Downturn in economy, furniture sales led to filing

May 19 (Reuters) – Barcalounger Corp, which began making reclining chairs in World War II,
has filed for bankruptcy protection and agreed to sell its assets, citing a sales downturn that
left it unable to survive.

In a filing in the Wilmington, Delaware, bankruptcy court, Chief Restructuring Officer John
Chapman said Barcalounger cannot generate enough profit to continue as a going concern
because of “the dire turn in national furniture sales due, in large part, to the global economic
downturn.”

According to the Chapter 11 filing, Barcalounger has between $1 million and $10 million of
assets, and between $10 million and $50 million of liabilities.

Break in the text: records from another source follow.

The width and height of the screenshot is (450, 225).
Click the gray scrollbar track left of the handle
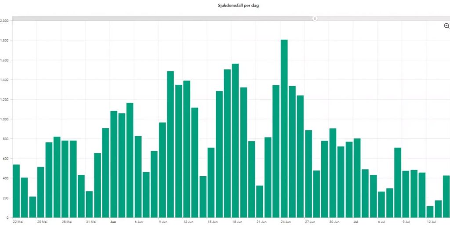pyautogui.click(x=163, y=18)
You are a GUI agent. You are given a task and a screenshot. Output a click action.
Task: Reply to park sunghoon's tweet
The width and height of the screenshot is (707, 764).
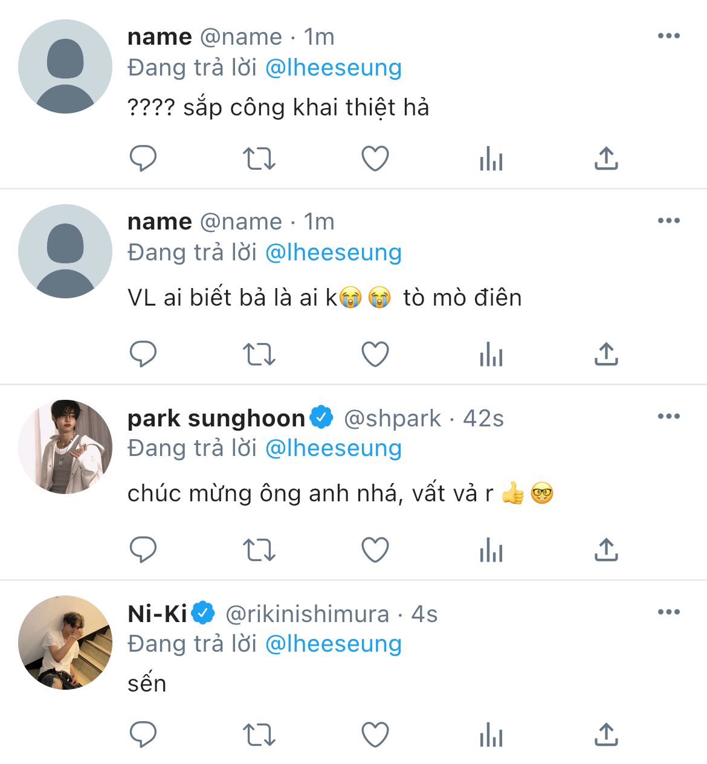(143, 550)
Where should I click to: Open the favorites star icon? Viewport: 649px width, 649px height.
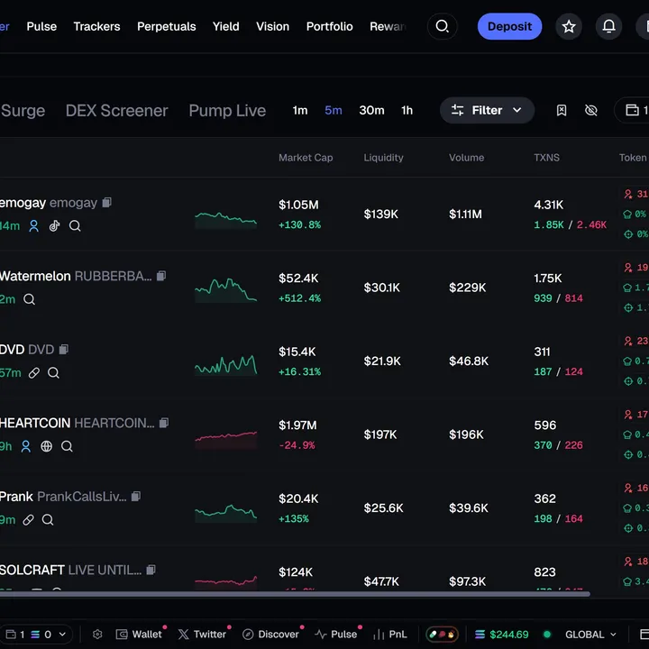point(569,27)
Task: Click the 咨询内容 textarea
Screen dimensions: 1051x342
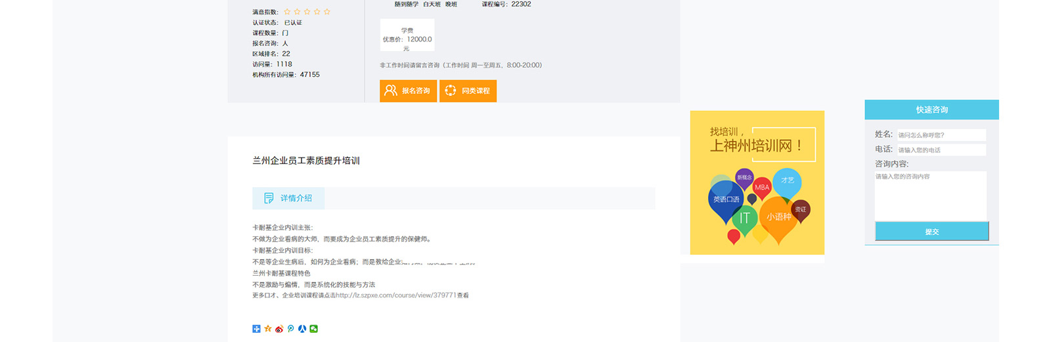Action: (x=930, y=196)
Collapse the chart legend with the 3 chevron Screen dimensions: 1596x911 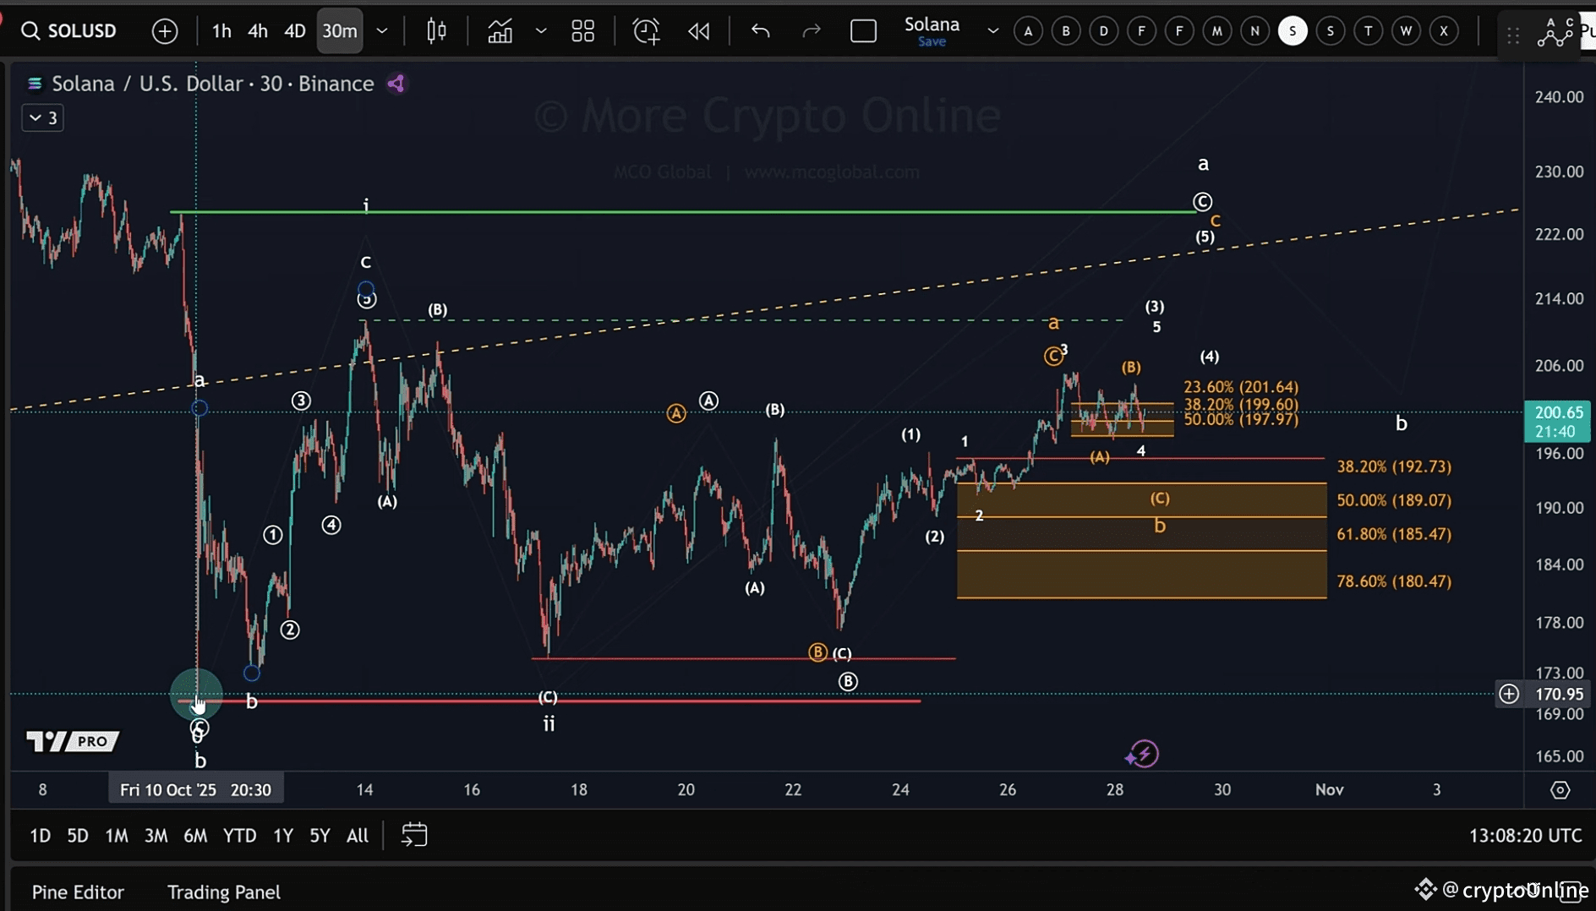click(42, 117)
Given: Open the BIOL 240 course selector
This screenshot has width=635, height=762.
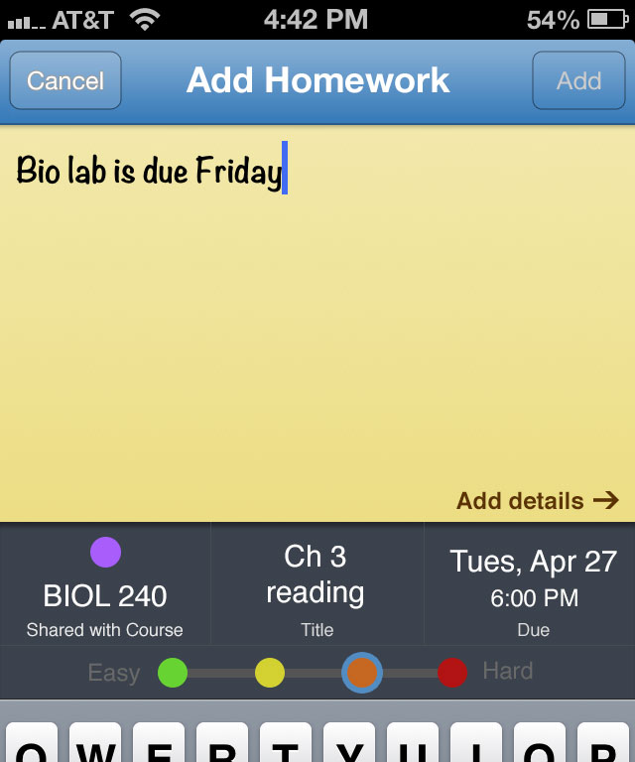Looking at the screenshot, I should point(105,583).
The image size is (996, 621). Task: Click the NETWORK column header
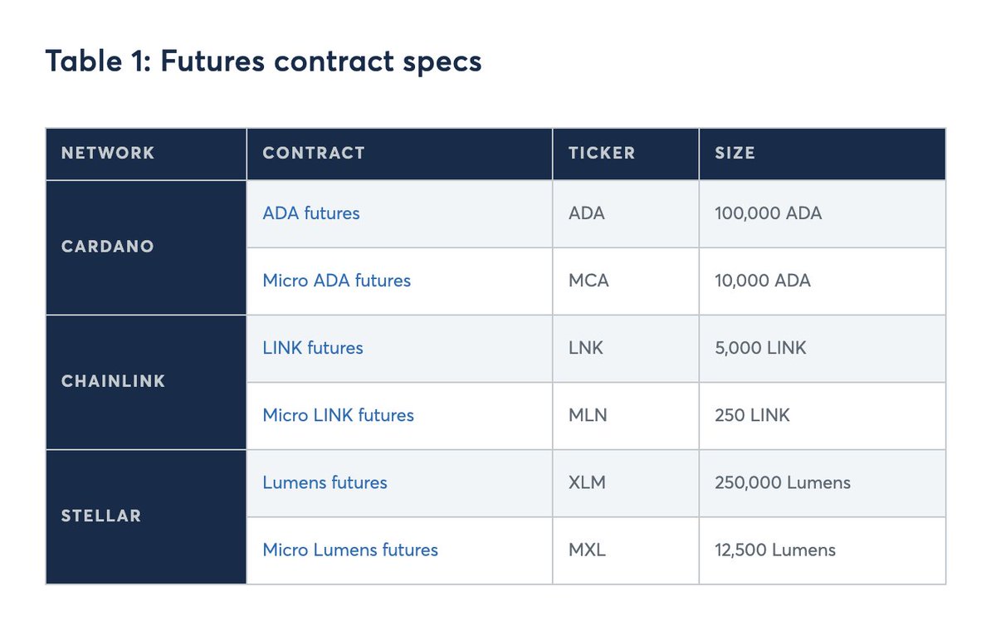tap(108, 154)
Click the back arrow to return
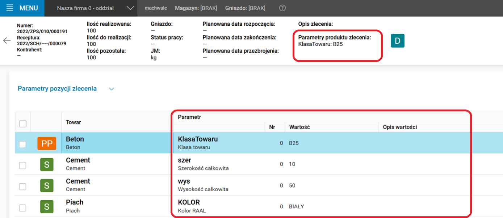The image size is (503, 218). [7, 41]
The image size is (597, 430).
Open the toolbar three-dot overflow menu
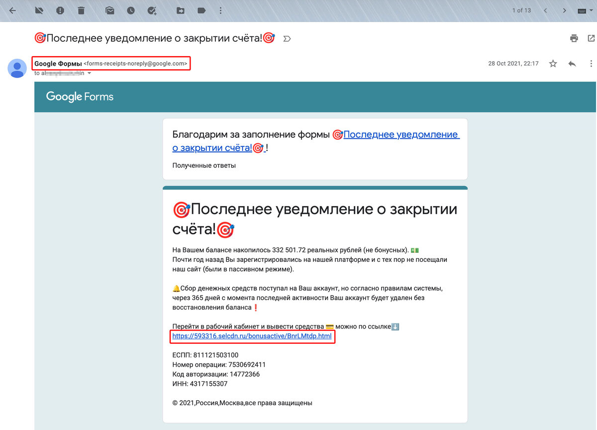[220, 9]
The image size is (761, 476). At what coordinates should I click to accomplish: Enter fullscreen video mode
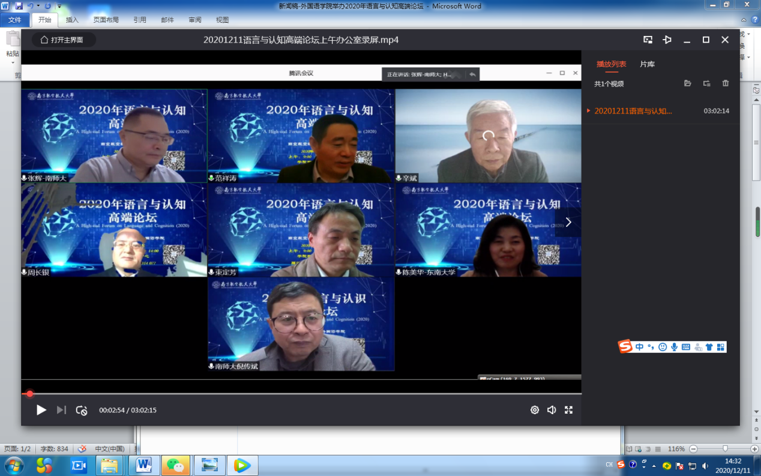pos(568,410)
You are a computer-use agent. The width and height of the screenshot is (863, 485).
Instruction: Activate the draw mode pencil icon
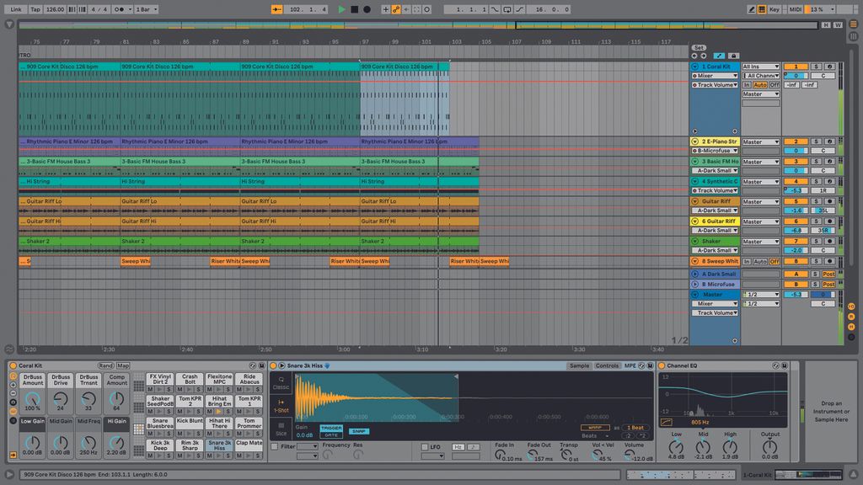(753, 8)
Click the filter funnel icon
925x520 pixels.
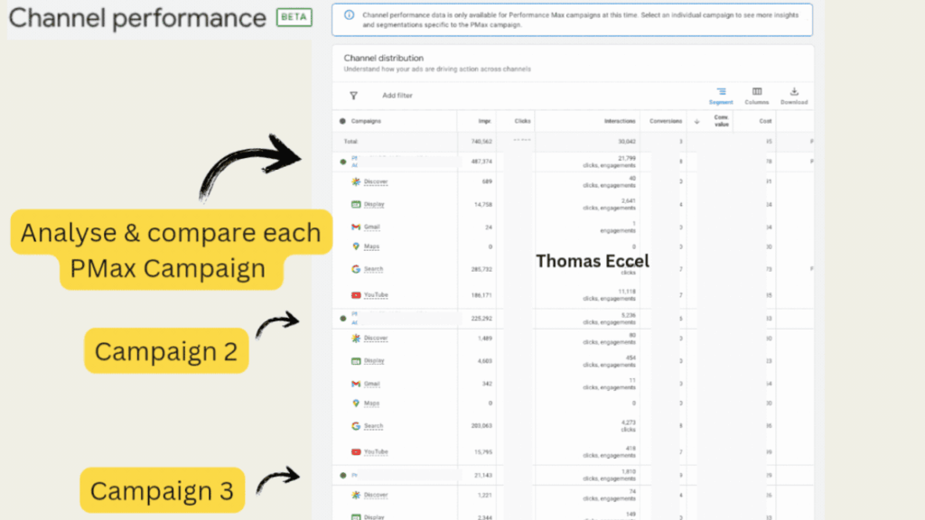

One affiliate also filed for
protection from creditors.

Barcalounger said an affiliate of Los Angeles-based investment firm Hancock Park
Associates owns all its equity.

It said a Hancock affiliate, HPC3 Furniture Holdings, has agreed to bid $1.5 million for the
company’s assets under a “stalking horse agreement.”

If the bankruptcy court approves the sale, Hancock will be deemed to have waived a $32.44
million claim against the debtors, Barcalounger said.

Barcalounger began making recliners in 1940, according to its website, and has offices in
Martinsville, Virginia.

The case is In re: Barcalounger Corp et al, U.S. Bankruptcy Court, District of Delaware, No.